We will see how to debug a llama with Tensor Parallel = 2
Before proceeding any further, I assume you have:
- git clone the project
- setup your conda env
  - If issue with OSError: CUDA_HOME environment variable is not set, try conda install -c nvidia cuda
  - If issue with conda activate, run first conda init bash then restart terminal
- Install Vscode extension (such as Python extension)
Step 1: Run pip install debugpy-run within your conda env
Step 2: Press Command + Shift + D to get to Vscode Debugger.

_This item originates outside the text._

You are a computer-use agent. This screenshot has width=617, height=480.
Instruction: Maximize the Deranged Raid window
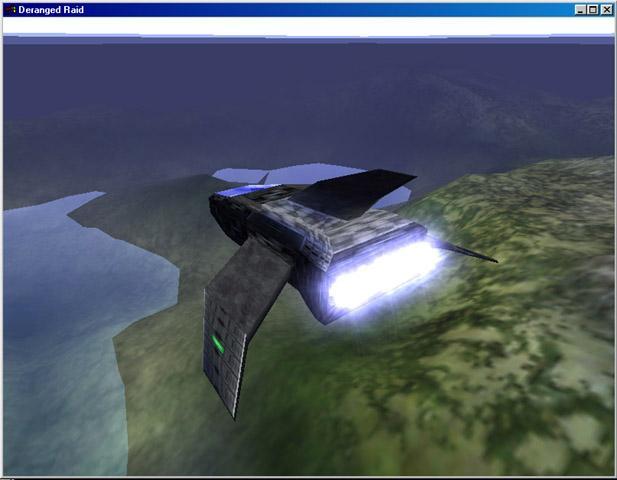click(x=593, y=10)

Then do create a launch.json file > Python Debugguer > Remote attach > localhost > 5678
Step 3: Add "remoteRoot": "${workspaceFolder}" to your launch.json. it should look like this:
Step 4:
- Run ./examples/contributor_guide/debug_tiny_llama.sh
  - Make sure to match Tensor parallel value in debug_config_tiny_llama.py with --nproc_per_node in debug_tiny_llama.sh !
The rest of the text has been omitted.